As motorway planners set the ball rolling today for a $430 million tunnel beneath Auckland's Victoria Park, they are being urged not to cut corners above ground.
The Transport Agency has already started advertising for expressions of interest from contractors interested in building Auckland's most expensive roading project - hard behind a Government announcement that a four-year construction schedule will be brought forward to next January.
It already holds all necessary planning consents for a three-lane northbound tunnel stretching for 470m below Victoria Park and the concrete motorway viaduct which will remain above it for the next 20 to 30 years, for the exclusive use of southbound traffic.
An extra lane each way will also be added to the surface motorway through St Mary's Bay, between the park and the harbour bridge.
The consents include provision for digging out 200,000 cubic metres of material for a "cut-and-cover" tunnel through reclaimed land where early Aucklanders used to catch fish from boats, before retiring to the Birdcage Tavern, a prominent foreshore watering hole since 1886.
They cover the hotel's transfer on skids to a site about 30m up Franklin Rd, as well as the removal of 86 trees and more than 100 church carparks near the tunnel's northern portal.
Four specimen London Plane trees are to be transplanted to new positions in the agency's reinstatement of Victoria Park, once the "lid" of the tunnel is in place for an almost doubling of traffic capacity by early 2014 through what is now a chronically constricted motorway corridor.

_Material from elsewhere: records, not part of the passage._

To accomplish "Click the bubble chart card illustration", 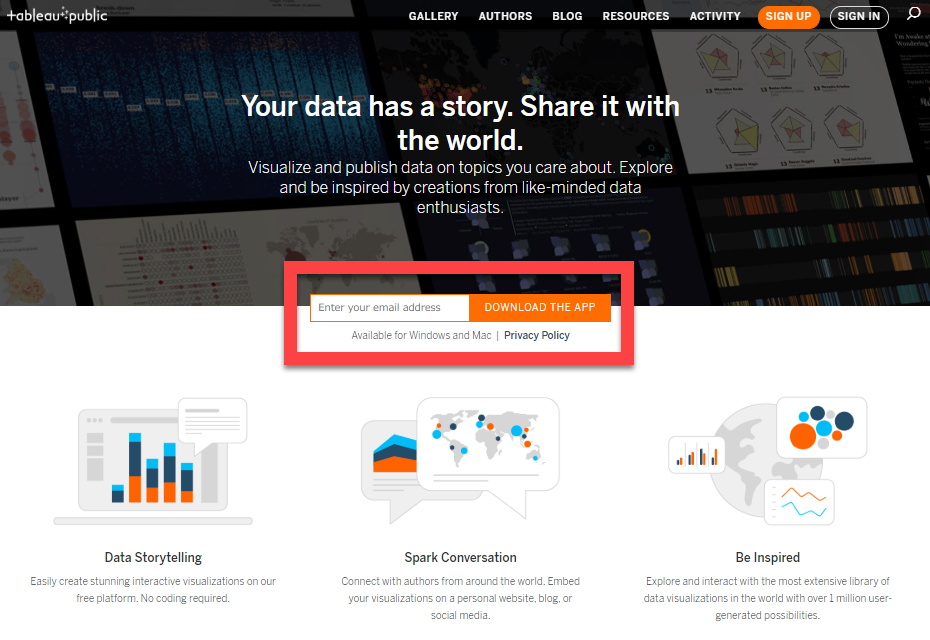I will click(821, 427).
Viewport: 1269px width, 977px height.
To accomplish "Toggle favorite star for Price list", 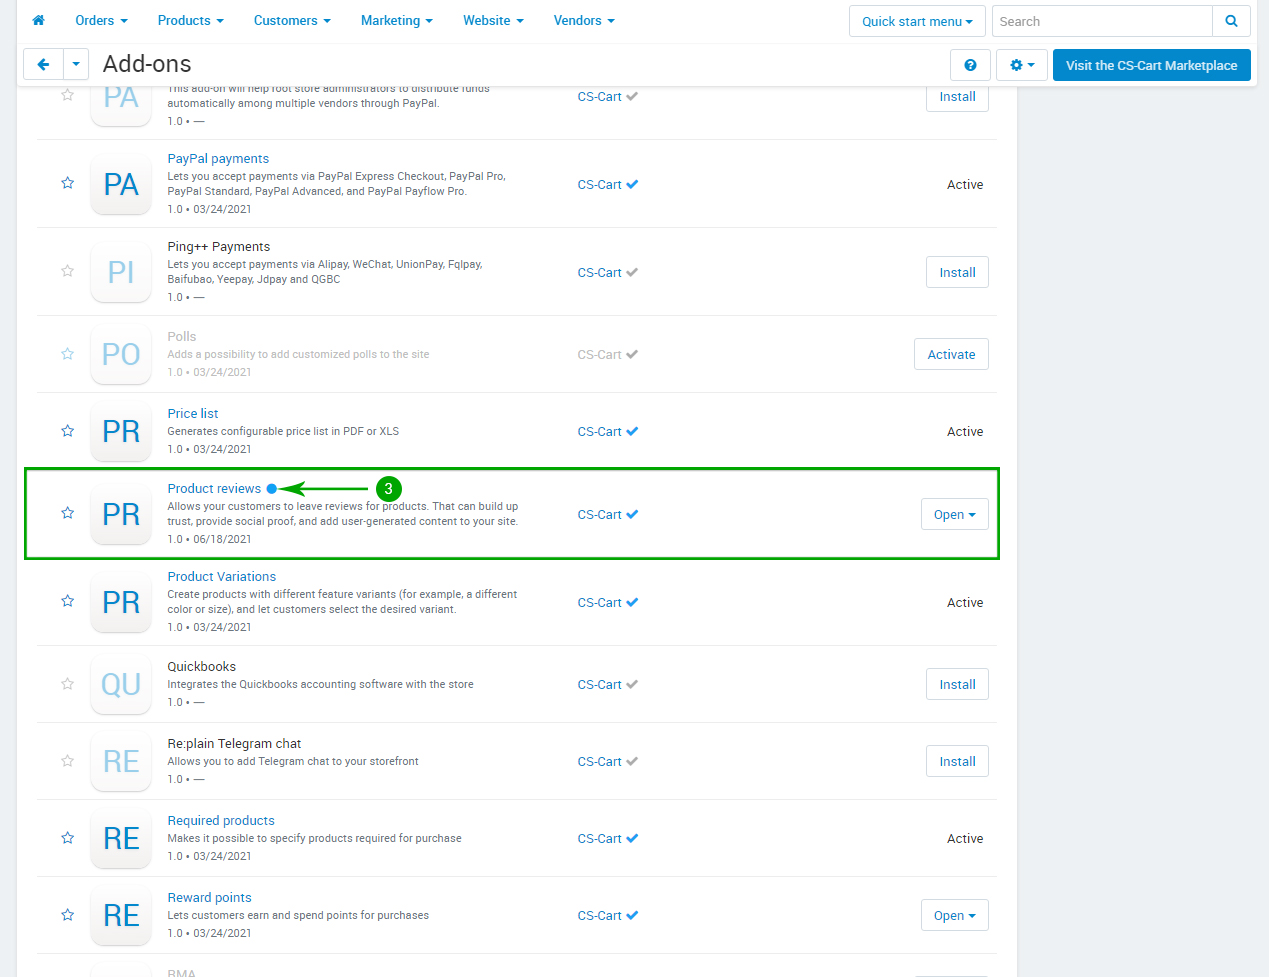I will [x=68, y=431].
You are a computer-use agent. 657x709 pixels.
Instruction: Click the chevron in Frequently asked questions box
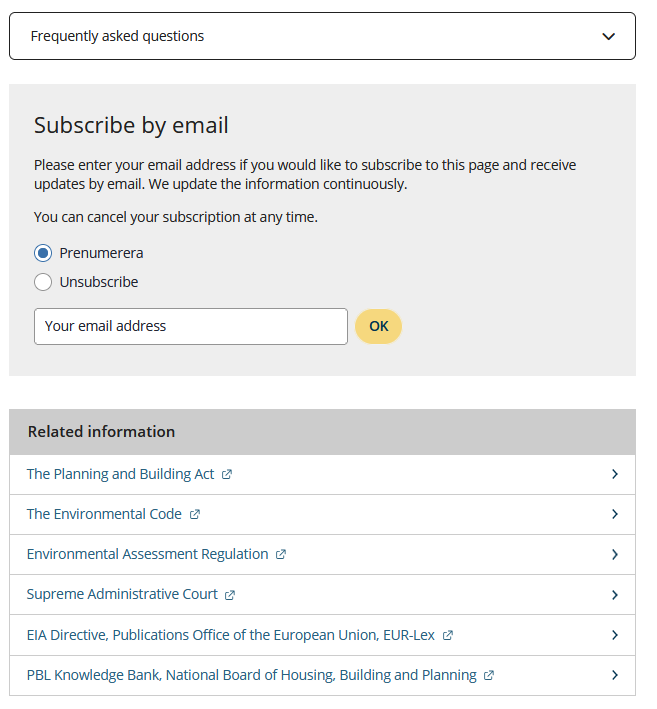point(609,37)
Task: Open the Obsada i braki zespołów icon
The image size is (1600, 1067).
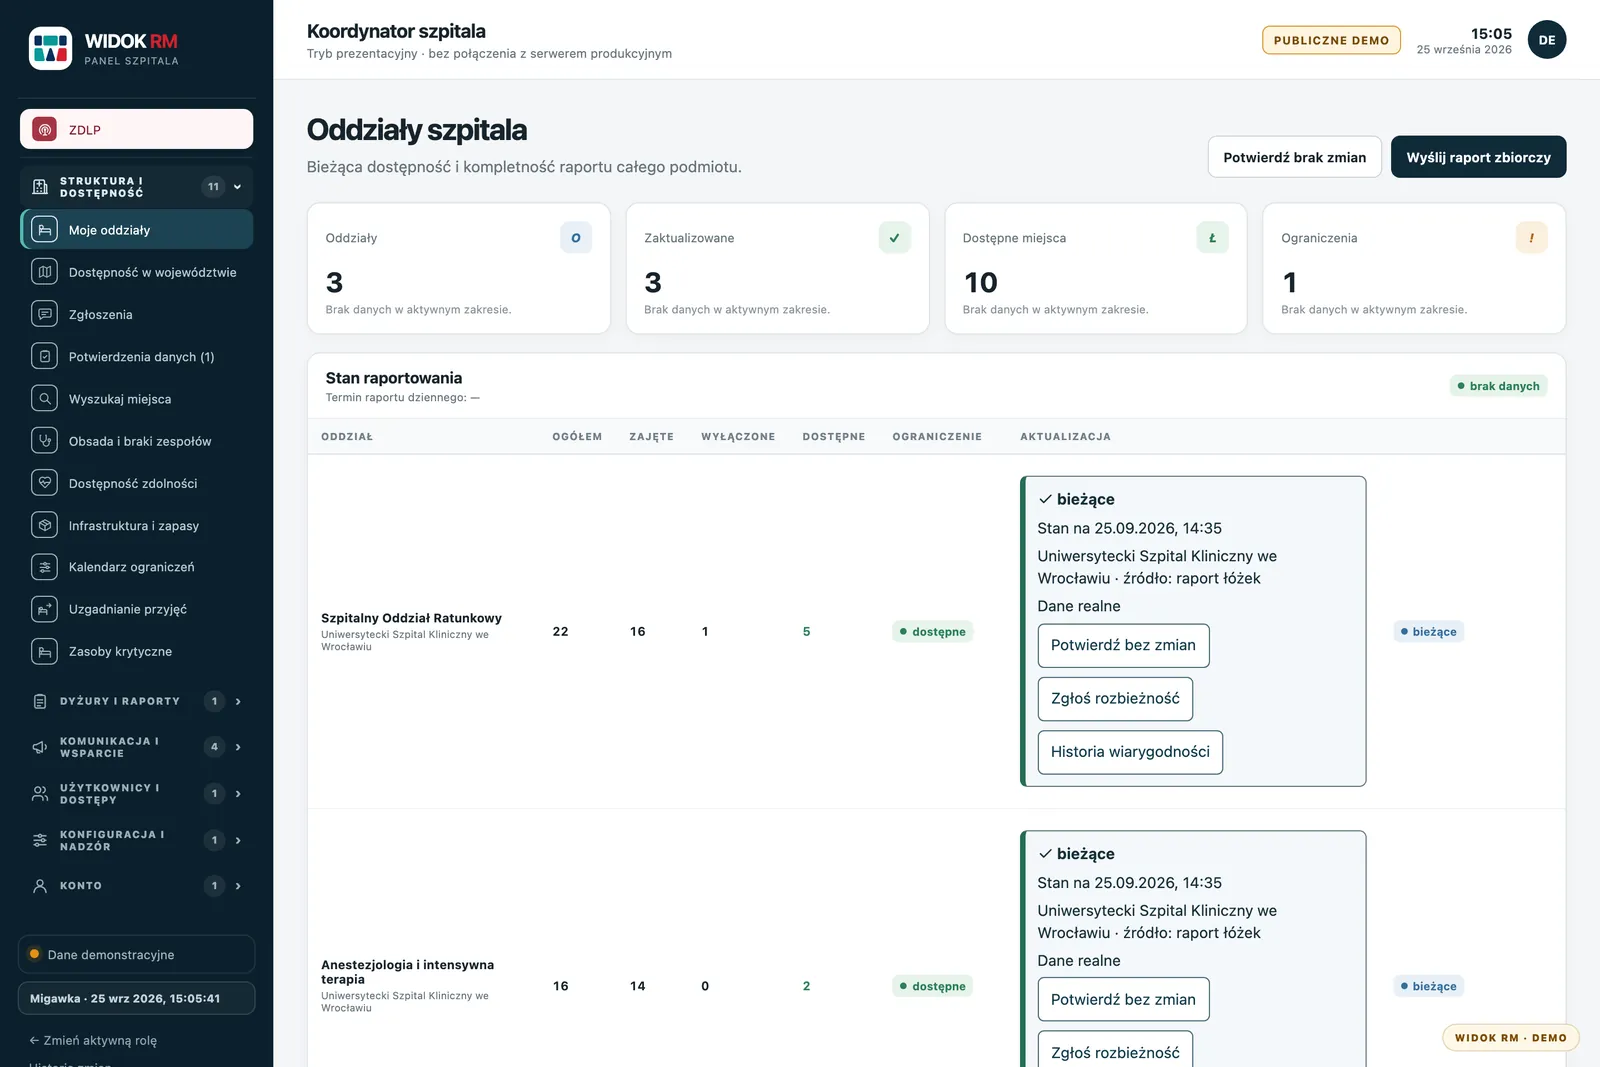Action: point(44,441)
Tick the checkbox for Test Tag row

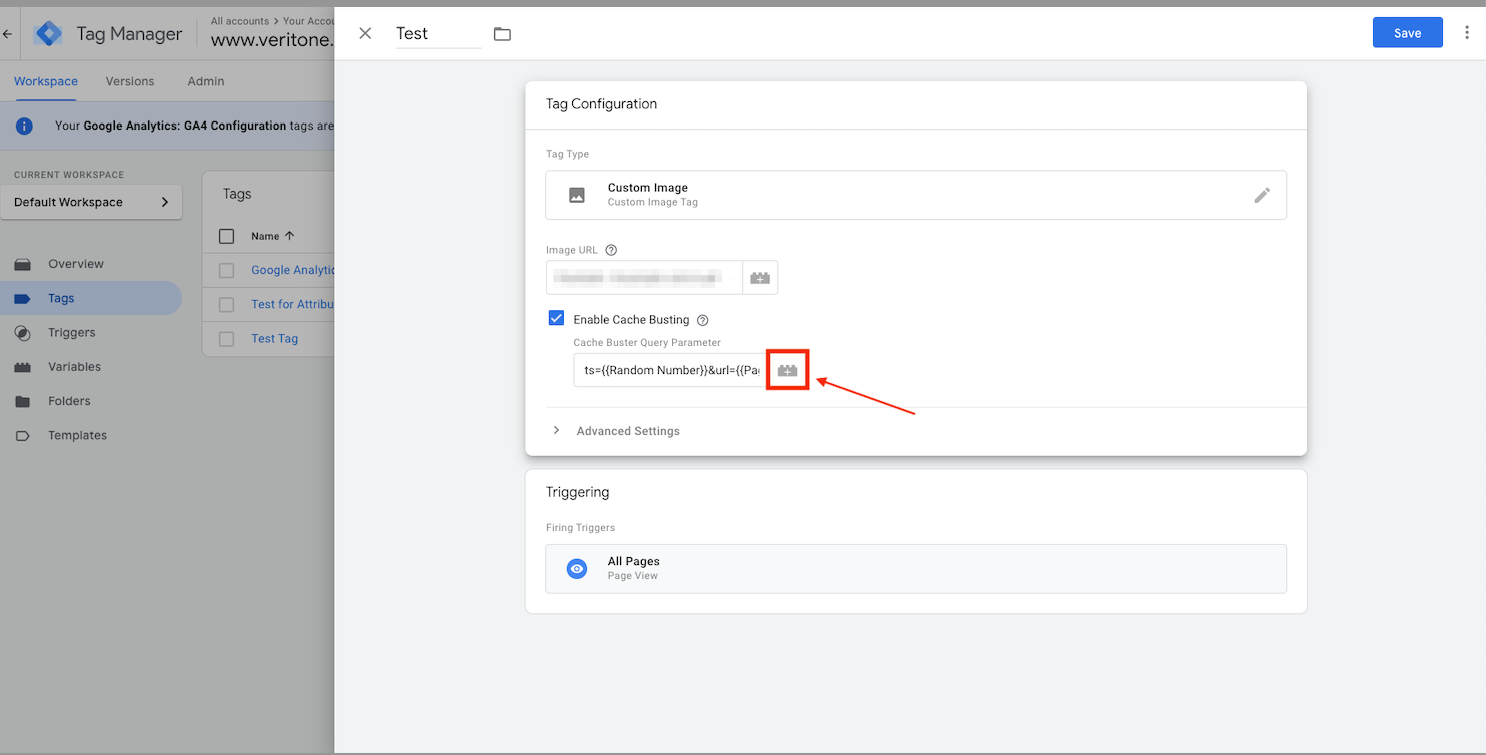click(226, 339)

The existing northbound motorway on ramp from Fanshawe St will be reconfigured to pass over the top of the northern tunnel portal, and a footbridge will be built to the west, over a widened SH1 to the foreshore from the "Jacob's Ladder" public steps from St Mary's Bay.
Transport Agency northern director Wayne McDonald said last night that sports teams and other members of the public would still be able to use much of Victoria Park during the big dig, which would be confined to the western side, between Beaumont St and the existing viaduct.
But he refused to countenance a bid by a prominent urban design specialist, architect Richard Reid, for a lid over the tunnel's southern portal to be extended 10m to allow for the Birdcage to be given pride of place in a public plaza of the future.
Mr Reid said earlier he remained hopeful from discussions yesterday morning with an agency engineer that his proposal was being taken seriously, given the strong economic and social benefits he believed it would provide, once a second tunnel could be built and the 1960-era viaduct removed.
"It offers a richness at ground level in terms of the local community, retail and hospitality, in bringing people together," he told the Weekend Herald.
The agency's plan, to leave the Birdcage wedged behind the western side of the portal, was a recipe for "keeping people apart in an urban wasteland".
Mr McDonald would not comment on the architect's description of the official proposal, except to say it had passed muster at resource consent hearings before a joint panel of Auckland City and Auckland Regional Council representatives.